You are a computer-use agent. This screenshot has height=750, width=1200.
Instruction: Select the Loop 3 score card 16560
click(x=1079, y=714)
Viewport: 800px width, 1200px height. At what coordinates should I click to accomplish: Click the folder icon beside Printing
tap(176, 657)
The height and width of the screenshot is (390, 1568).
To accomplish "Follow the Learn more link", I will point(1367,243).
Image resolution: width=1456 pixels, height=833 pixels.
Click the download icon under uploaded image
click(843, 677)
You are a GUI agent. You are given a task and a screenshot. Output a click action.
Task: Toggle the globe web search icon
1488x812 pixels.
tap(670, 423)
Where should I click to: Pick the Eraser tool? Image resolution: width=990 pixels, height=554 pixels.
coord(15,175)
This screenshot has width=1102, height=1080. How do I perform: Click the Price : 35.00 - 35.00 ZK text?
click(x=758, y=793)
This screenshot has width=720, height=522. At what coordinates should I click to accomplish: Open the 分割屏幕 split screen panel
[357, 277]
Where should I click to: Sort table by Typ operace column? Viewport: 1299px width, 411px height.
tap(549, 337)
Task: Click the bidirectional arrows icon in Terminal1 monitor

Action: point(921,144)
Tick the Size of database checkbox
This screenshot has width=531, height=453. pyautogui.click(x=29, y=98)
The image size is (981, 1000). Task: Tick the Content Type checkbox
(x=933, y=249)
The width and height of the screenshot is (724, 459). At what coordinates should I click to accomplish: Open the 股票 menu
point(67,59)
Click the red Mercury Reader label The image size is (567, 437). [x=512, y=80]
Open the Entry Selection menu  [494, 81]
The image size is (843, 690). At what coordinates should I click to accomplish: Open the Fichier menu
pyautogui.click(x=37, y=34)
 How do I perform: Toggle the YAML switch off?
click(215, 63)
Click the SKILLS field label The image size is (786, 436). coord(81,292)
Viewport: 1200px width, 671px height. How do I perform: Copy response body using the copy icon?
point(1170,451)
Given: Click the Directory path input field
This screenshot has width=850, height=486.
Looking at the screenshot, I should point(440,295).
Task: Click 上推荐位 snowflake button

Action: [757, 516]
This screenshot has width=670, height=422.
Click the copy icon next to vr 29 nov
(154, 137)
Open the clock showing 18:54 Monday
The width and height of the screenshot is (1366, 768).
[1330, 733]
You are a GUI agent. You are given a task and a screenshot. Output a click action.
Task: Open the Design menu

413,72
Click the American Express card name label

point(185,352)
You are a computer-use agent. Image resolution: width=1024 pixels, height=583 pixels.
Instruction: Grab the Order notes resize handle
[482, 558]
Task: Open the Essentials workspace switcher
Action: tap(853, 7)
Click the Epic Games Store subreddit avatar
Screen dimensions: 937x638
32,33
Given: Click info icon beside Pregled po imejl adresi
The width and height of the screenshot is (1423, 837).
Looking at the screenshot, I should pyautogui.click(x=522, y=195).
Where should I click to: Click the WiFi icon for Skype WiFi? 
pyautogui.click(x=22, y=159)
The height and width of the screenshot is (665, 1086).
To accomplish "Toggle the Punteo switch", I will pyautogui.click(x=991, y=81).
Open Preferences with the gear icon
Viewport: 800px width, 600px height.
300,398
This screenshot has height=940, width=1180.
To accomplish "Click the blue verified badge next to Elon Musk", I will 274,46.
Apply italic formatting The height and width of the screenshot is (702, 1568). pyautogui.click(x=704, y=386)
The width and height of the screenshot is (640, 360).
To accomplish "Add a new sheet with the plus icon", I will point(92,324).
· · · ·
**What you should do:** The full listing, repeated exactly, is the expected answer.

**Task response:**
You are a computer-use agent. This screenshot has height=750, width=1200.
Instruction: Select the Loop 3 score card 16560
click(x=1079, y=714)
Viewport: 800px width, 1200px height. At what coordinates should I click to accomplish: Click the folder icon beside Printing
tap(176, 657)
The height and width of the screenshot is (390, 1568).
To accomplish "Follow the Learn more link", I will point(1367,243).
Image resolution: width=1456 pixels, height=833 pixels.
Click the download icon under uploaded image
click(843, 677)
You are a GUI agent. You are given a task and a screenshot. Output a click action.
Task: Toggle the globe web search icon
1488x812 pixels.
tap(670, 423)
Where should I click to: Pick the Eraser tool? Image resolution: width=990 pixels, height=554 pixels.
coord(15,175)
This screenshot has width=1102, height=1080. How do I perform: Click the Price : 35.00 - 35.00 ZK text?
click(x=758, y=793)
This screenshot has width=720, height=522. At what coordinates should I click to accomplish: Open the 分割屏幕 split screen panel
[357, 277]
Where should I click to: Sort table by Typ operace column? Viewport: 1299px width, 411px height.
tap(549, 337)
Task: Click the bidirectional arrows icon in Terminal1 monitor

Action: point(921,144)
Tick the Size of database checkbox
This screenshot has width=531, height=453. pyautogui.click(x=29, y=98)
The image size is (981, 1000). Task: Tick the Content Type checkbox
(x=933, y=249)
The width and height of the screenshot is (724, 459). At what coordinates should I click to accomplish: Open the 股票 menu
point(67,59)
Click the red Mercury Reader label The image size is (567, 437). [x=512, y=80]
Open the Entry Selection menu  [494, 81]
The image size is (843, 690). At what coordinates should I click to accomplish: Open the Fichier menu
pyautogui.click(x=37, y=34)
 How do I perform: Toggle the YAML switch off?
click(215, 63)
Click the SKILLS field label The image size is (786, 436). coord(81,292)
Viewport: 1200px width, 671px height. How do I perform: Copy response body using the copy icon?
point(1170,451)
Given: Click the Directory path input field
This screenshot has width=850, height=486.
Looking at the screenshot, I should point(440,295).
Task: Click 上推荐位 snowflake button

Action: [757, 516]
This screenshot has width=670, height=422.
Click the copy icon next to vr 29 nov
(154, 137)
Open the clock showing 18:54 Monday
The width and height of the screenshot is (1366, 768).
[1330, 733]
You are a GUI agent. You are given a task and a screenshot. Output a click action.
Task: Open the Design menu

413,72
Click the American Express card name label

point(185,352)
You are a computer-use agent. Image resolution: width=1024 pixels, height=583 pixels.
Instruction: Grab the Order notes resize handle
[482, 558]
Task: Open the Essentials workspace switcher
Action: tap(853, 7)
Click the Epic Games Store subreddit avatar
Screen dimensions: 937x638
32,33
Given: Click info icon beside Pregled po imejl adresi
The width and height of the screenshot is (1423, 837).
Looking at the screenshot, I should pyautogui.click(x=522, y=195).
Where should I click to: Click the WiFi icon for Skype WiFi? 
pyautogui.click(x=22, y=159)
The height and width of the screenshot is (665, 1086).
To accomplish "Toggle the Punteo switch", I will pyautogui.click(x=991, y=81).
Open Preferences with the gear icon
Viewport: 800px width, 600px height.
300,398
This screenshot has height=940, width=1180.
To accomplish "Click the blue verified badge next to Elon Musk", I will 274,46.
Apply italic formatting The height and width of the screenshot is (702, 1568). pyautogui.click(x=704, y=386)
The width and height of the screenshot is (640, 360).
To accomplish "Add a new sheet with the plus icon", I will point(92,324).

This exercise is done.